--- BEGIN DOCUMENT ---
1988 United States House of Representatives elections in Idaho

All 2 Idaho seats to the United States House of Representatives
|  | Majority party | Minority party |
| Party | Republican | Democratic |
| Last election | 1 | 1 |
| Seats won | 1 | 1 |
| Seat change | Steady | Steady |
| Popular vote | 203,447 | 198,284 |
| Percentage | 49.93% | 48.67% |

= 1988 United States House of Representatives elections in Idaho =

The 1988 United States House of Representatives elections in Idaho were held on November 8, 1988, to elect the state of Idaho's two members to the United States House of Representatives. In the 1st district, Republican Congressman Larry Craig defeated Democratic State Representative Jeanne Givens to win a fifth term, while in the 2nd district, Democratic Congressman Richard H. Stallings defeated former State Senator Dane Watkins, the Republican nominee, to win re-election to a third term.

==Overview==

1988 United States House of Representatives elections in Idaho
| Party |  | Votes | Percentage | Seats | +/– |
|  | Republican | 203,447 | 49.93% | 1 | Steady |
|  | Democratic | 198,284 | 48.67% | 1 | Steady |
|  | Libertarian | 5,703 | 1.40% | 0 | — |
| Totals |  | 407,434 | 100.00% | 2 | — |

==District 1==
Incumbent Republican Congressman Larry Craig ran for re-election to a fifth term. He was unopposed in the Republican primary and faced State Representative Jeanne Givens, the Democratic nominee, in the general election. Craig won re-election in a landslide, receiving 66 percent of the vote to Givens's 34 percent.

===Republican primary===
====Candidates====
- Larry Craig, incumbent U.S. Representative

====Results====

Republican primary results
| Party |  | Candidate | Votes | % |
|---|---|---|---|---|
|  | Republican | Larry Craig (inc.) | 29,289 | 100.00% |
| Total votes |  |  | 29,289 | 100.00% |

===Democratic primary===
====Candidates====
- Jeanne Givens, State Representative
- David Shepherd, developer, 1986 independent candidate for Congress
- Bruce Robinson, attorney

====Results====

Democratic primary results
| Party |  | Candidate | Votes | % |
|---|---|---|---|---|
|  | Democratic | Jeanne Givens | 18,165 | 62.57% |
|  | Democratic | David Shepherd | 6,227 | 21.45% |
|  | Democratic | Bruce Robinson | 4,638 | 15.98% |
| Total votes |  |  | 29,030 | 100.00% |

===General election===
====Candidates====
- Larry Craig (Republican)
--- END DOCUMENT ---
--- BEGIN DATA EXCERPTS ---
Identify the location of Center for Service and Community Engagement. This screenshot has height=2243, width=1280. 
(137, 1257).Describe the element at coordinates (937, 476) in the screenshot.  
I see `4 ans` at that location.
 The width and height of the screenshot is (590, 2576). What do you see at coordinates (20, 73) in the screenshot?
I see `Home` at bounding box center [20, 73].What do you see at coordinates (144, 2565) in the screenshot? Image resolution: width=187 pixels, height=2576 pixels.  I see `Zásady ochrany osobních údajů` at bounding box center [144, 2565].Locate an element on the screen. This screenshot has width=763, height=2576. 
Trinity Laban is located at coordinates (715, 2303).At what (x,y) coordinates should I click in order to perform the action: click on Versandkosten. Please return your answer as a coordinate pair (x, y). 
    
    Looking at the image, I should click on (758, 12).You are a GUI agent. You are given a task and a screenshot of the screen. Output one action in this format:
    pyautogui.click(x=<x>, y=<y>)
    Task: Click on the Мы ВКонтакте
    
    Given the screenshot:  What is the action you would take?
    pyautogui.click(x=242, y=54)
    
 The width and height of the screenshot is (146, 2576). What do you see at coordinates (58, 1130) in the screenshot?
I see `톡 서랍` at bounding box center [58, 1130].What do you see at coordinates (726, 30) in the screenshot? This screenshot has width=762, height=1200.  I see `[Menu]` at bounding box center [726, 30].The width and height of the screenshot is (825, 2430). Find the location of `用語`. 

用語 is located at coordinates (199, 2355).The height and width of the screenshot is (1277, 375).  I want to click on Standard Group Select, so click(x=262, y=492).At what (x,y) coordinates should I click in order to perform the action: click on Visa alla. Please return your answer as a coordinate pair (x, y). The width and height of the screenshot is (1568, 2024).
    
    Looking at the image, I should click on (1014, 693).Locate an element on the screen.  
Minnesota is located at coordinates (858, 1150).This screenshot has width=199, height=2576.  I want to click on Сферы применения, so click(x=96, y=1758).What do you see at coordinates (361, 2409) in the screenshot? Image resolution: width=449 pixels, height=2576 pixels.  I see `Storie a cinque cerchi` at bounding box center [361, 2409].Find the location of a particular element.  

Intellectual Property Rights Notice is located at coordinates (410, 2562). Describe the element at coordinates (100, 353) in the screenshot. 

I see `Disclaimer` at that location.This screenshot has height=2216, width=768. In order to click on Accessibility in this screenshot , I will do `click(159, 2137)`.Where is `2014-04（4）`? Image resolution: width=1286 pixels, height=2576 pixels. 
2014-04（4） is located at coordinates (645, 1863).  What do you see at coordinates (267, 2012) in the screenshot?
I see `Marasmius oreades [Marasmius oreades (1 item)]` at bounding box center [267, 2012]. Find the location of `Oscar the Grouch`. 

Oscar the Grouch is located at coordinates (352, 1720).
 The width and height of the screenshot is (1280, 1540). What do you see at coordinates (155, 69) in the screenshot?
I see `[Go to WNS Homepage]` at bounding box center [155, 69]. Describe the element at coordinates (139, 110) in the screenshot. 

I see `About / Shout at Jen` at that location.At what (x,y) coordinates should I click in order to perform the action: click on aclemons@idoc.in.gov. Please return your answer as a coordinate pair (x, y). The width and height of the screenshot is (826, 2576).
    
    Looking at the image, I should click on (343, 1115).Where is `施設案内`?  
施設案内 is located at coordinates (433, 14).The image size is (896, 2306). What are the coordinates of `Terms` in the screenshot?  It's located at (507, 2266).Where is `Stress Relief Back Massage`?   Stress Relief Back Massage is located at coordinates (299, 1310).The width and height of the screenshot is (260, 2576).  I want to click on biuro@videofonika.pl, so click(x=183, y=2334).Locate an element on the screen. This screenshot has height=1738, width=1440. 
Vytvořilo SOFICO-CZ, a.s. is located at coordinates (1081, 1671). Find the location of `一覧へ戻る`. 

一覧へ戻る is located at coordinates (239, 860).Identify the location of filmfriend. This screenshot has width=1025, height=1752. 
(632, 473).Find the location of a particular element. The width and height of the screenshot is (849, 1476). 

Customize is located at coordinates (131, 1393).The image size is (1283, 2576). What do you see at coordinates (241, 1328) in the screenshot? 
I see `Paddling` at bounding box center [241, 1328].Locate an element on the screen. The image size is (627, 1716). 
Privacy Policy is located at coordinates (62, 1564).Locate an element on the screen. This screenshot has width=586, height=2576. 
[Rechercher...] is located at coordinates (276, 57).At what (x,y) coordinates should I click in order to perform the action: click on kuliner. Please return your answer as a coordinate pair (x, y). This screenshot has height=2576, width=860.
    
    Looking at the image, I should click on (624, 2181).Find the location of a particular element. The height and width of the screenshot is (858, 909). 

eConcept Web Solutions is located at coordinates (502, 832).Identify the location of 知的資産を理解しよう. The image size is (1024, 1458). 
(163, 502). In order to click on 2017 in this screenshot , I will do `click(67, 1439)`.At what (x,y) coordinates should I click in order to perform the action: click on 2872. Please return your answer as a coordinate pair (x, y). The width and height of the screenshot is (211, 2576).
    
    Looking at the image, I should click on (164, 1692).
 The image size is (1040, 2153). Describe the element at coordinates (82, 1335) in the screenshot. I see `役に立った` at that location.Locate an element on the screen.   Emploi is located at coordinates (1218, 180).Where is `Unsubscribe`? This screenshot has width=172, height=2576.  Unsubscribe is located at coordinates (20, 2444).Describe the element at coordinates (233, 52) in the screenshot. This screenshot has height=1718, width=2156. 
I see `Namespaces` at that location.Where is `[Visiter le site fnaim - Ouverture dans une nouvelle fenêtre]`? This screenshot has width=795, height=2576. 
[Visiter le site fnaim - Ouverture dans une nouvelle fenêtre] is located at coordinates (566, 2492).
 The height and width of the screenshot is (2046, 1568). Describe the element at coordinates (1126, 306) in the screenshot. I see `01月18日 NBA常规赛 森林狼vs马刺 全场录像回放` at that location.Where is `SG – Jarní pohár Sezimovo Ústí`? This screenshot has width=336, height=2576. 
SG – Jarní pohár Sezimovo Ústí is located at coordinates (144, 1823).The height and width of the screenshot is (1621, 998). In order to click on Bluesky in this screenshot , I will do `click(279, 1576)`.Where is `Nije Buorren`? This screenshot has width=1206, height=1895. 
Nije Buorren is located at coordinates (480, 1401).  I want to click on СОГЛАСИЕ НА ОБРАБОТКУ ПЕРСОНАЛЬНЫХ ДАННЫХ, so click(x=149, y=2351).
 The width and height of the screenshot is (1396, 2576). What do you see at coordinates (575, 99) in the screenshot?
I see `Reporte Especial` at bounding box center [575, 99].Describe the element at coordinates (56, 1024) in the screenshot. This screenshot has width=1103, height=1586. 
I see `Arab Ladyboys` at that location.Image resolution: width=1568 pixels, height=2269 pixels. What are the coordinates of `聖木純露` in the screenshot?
--- END DATA EXCERPTS ---
DIRECTIVES:
[1] Repeat the Idaho House elections article word for word, starting with "The 1988 United" and going on through "a third term.".
[2] According to the Idaho House elections article, how many votes did David Shepherd receive in the 1st district Democratic primary?
[3] Resume the Idaho House elections article after its last line and keep writing it.

ANSWERS TO THE EXERCISES:
[1]
The 1988 United States House of Representatives elections in Idaho were held on November 8, 1988, to elect the state of Idaho's two members to the United States House of Representatives. In the 1st district, Republican Congressman Larry Craig defeated Democratic State Representative Jeanne Givens to win a fifth term, while in the 2nd district, Democratic Congressman Richard H. Stallings defeated former State Senator Dane Watkins, the Republican nominee, to win re-election to a third term.

[2] 6,227 votes

[3]
- Jeanne Givens (Democratic)

====Results====

1988 Idaho's 1st congressional district general election results
| Party |  | Candidate | Votes | % |
|---|---|---|---|---|
|  | Republican | Larry Craig (inc.) | 135,221 | 65.79% |
|  | Democratic | Jeanne Givens | 70,328 | 34.21% |
| Total votes |  |  | 205,549 | 100.00% |
|  | Republican hold |  |  |  |

==District 2==
Incumbent Democratic Congressman Richard H. Stallings ran for re-election to a third term. Former State Senator Dane Watkins won the Republican primary and challenged Stallings in the general election. Stallings defeated Watkins by a wide margin, winning 63 percent of the vote to Stallings's 34 percent.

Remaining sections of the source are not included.